Her main areas of research are visual piety (devotional artefacts and religious material culture) in Islamic art; ritual and religion; Islamic art objects; pre-Islamic and medieval Islamic religious, cultural, scientific and artistic history; cross-cultural aspects of medieval visual culture with a focus on Islamic, Eastern Christian and Jewish artistic interactions.
Selected publications
'Reverberations of the Life and Work of the Seventeenth-Century Bosnian Shaykh and Poet Hasan Qa'imi', Transcendent Philosophy Journal, London Academy of Iranian Studies, vol. 13, 2012, pp. 149-176.
The Dragon in Medieval East Christian and Islamic Art, Islamic History and Civilization: Studies and Texts 86, Brill, Leiden, Boston, 2011.
'On the Role of the Ophidian and the Quadruped Dragon within the Iconography of the Mythological Scheme of the Oxus Civilisation', On the Track of Uncovering a Civilization.

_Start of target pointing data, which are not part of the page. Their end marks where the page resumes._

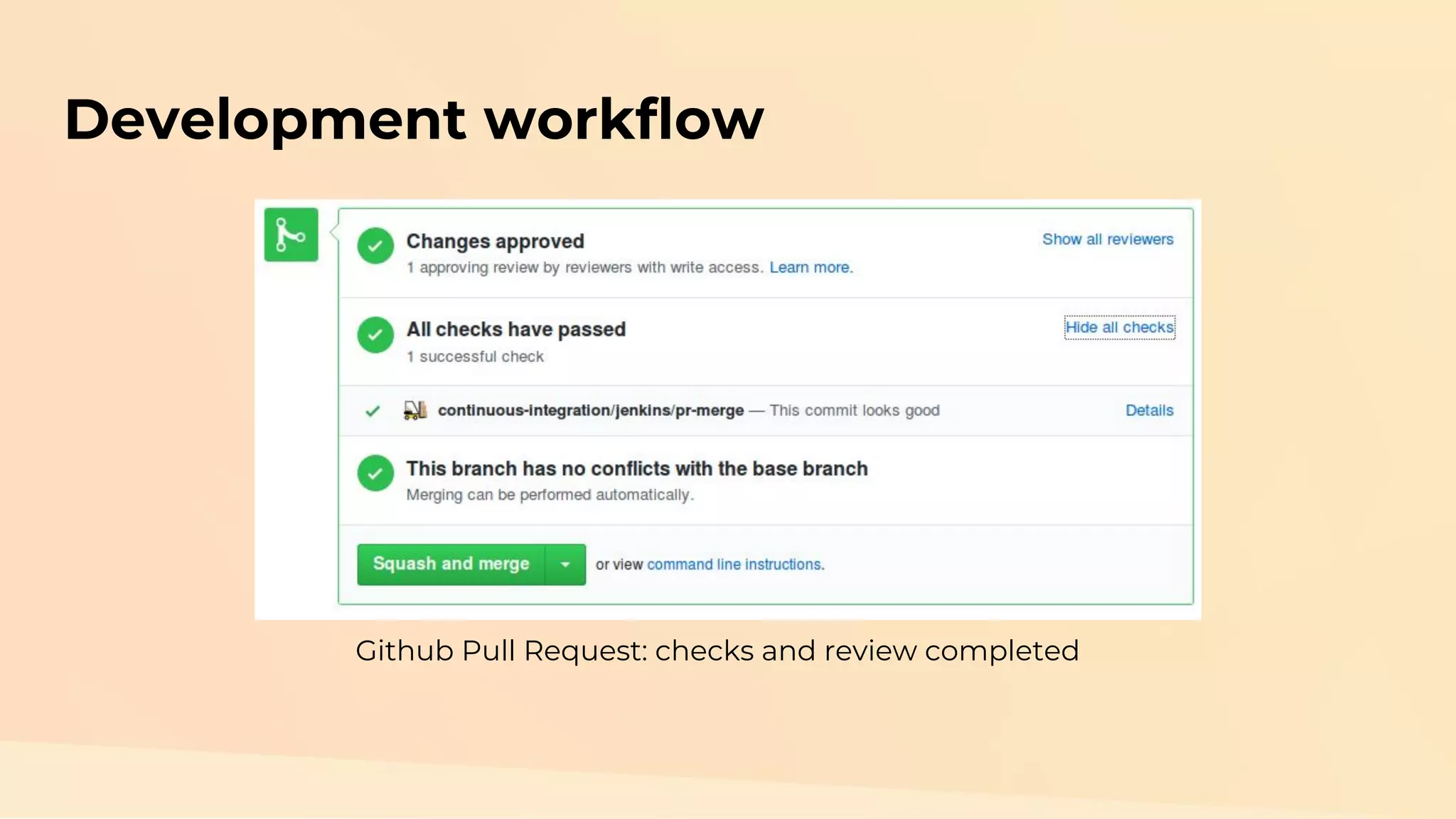Click the Learn more link

(x=810, y=267)
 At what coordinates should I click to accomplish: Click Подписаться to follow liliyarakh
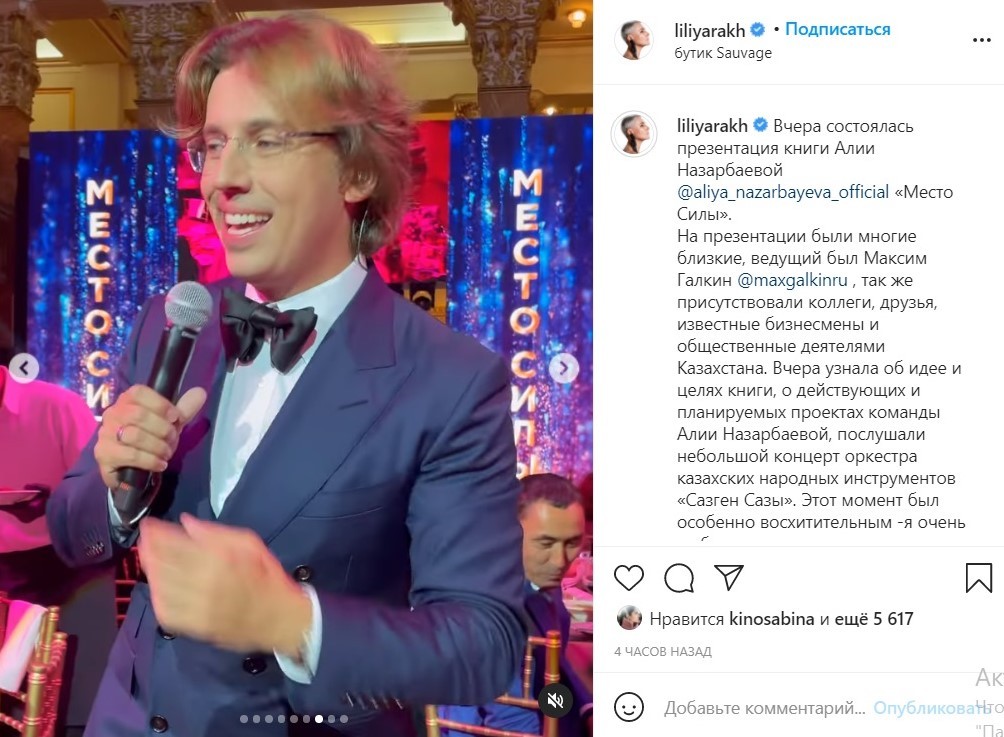(838, 29)
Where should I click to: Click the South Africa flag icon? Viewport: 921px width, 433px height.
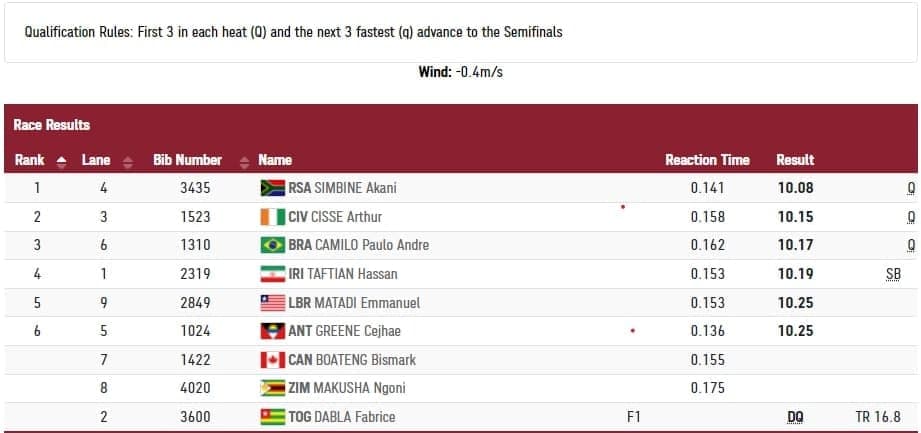272,188
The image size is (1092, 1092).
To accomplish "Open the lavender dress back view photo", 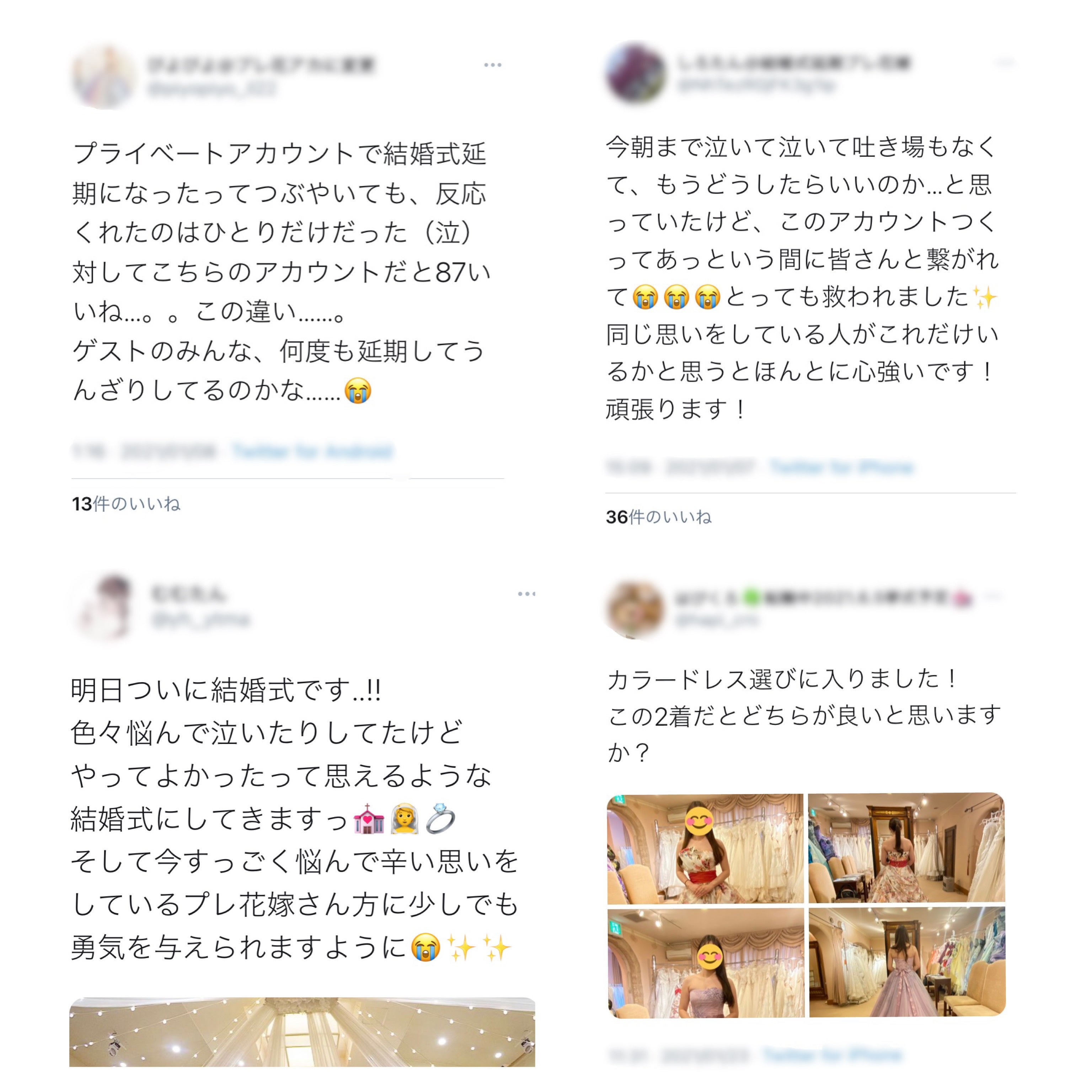I will [907, 962].
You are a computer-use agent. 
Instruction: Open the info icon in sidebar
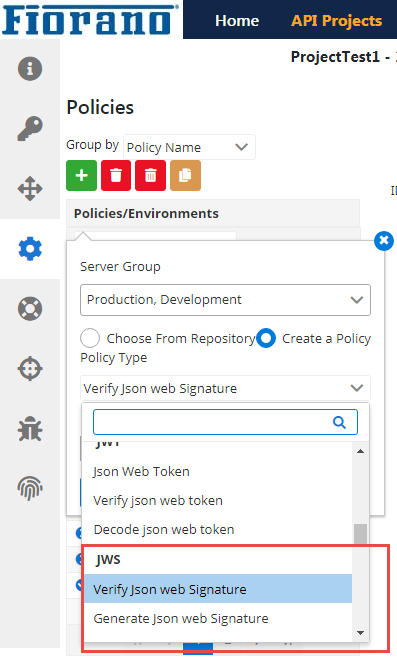pyautogui.click(x=30, y=68)
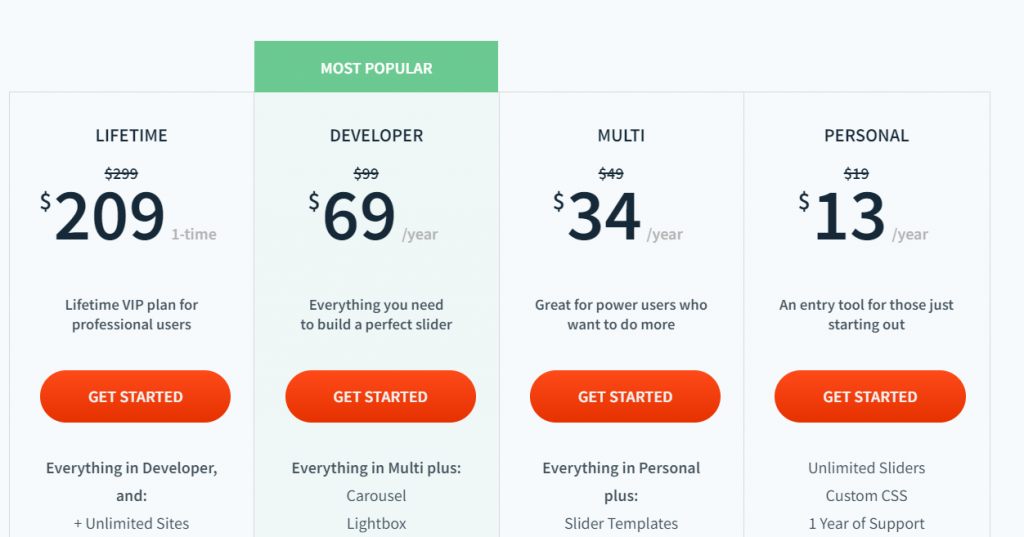This screenshot has height=537, width=1024.
Task: Click Get Started under Multi plan
Action: pyautogui.click(x=625, y=397)
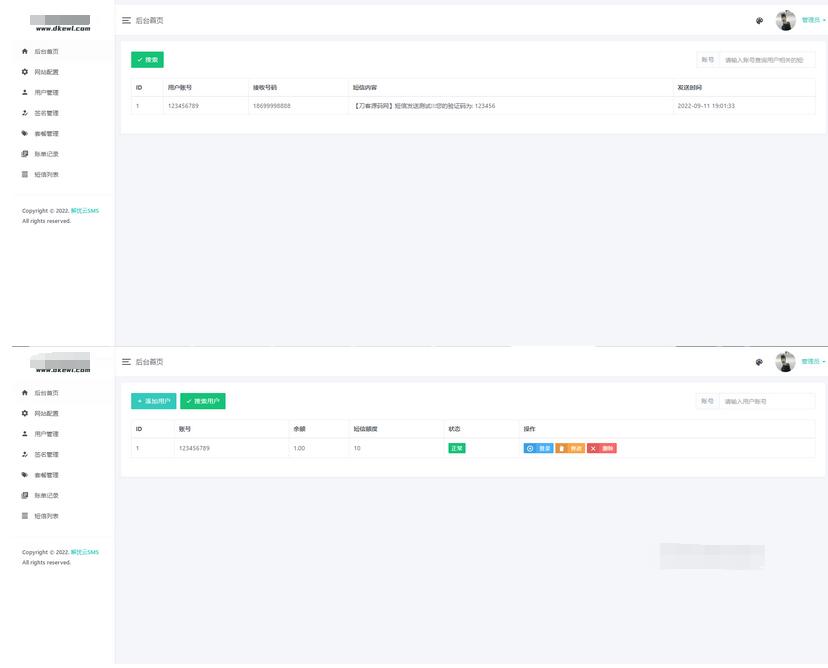828x668 pixels.
Task: Click the tag icon for 套餐管理 in the user-list panel sidebar
Action: pos(25,475)
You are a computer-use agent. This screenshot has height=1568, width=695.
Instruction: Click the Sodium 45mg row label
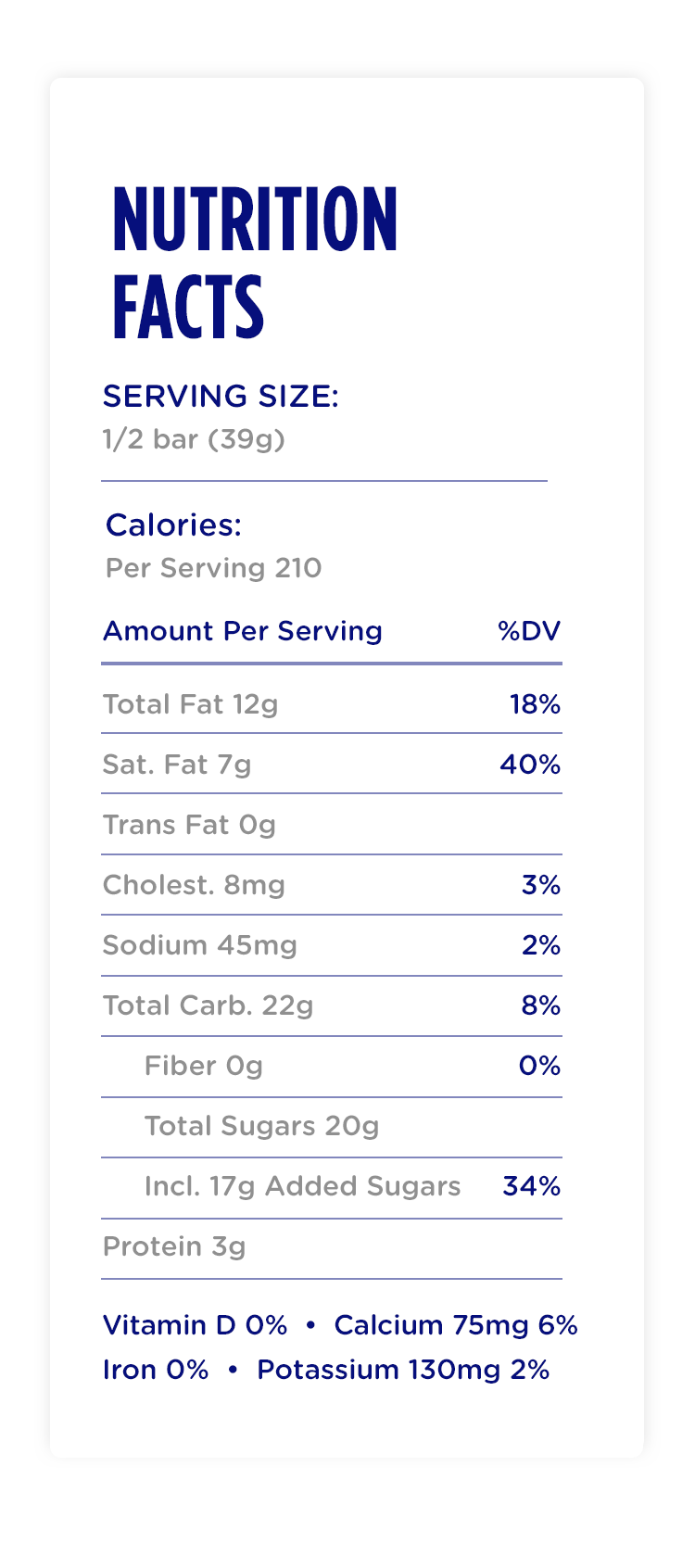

A Volume in Honor of the 80th Anniversary of Victor Sarianidi, Transactions of the Margiana Archaeological Expedition, vol. 3, Aletya, Moscow & St. Petersburg, 2009, pp. 43–67.
'Tilework on Funerary Monuments of the 12th to 14th Century in Konya Urgench (Gurganj)', Arts of Asia, vol. 38, no. 2, March–April, 2007, pp. 1–18.
'Towards the Dragon and the Mythical Bird: Tracing Possible Antecedents for Some Elements of Khitan Iconography', Arts of Asia, vol. 36, no. 5, September–October, 2006, pp. 67–88.
Central Asian & Islamic Textiles & Works of Art, catalogue of the exhibition held at Theresa McCullough, Ltd., Apr. 26–May 9, London, 2001.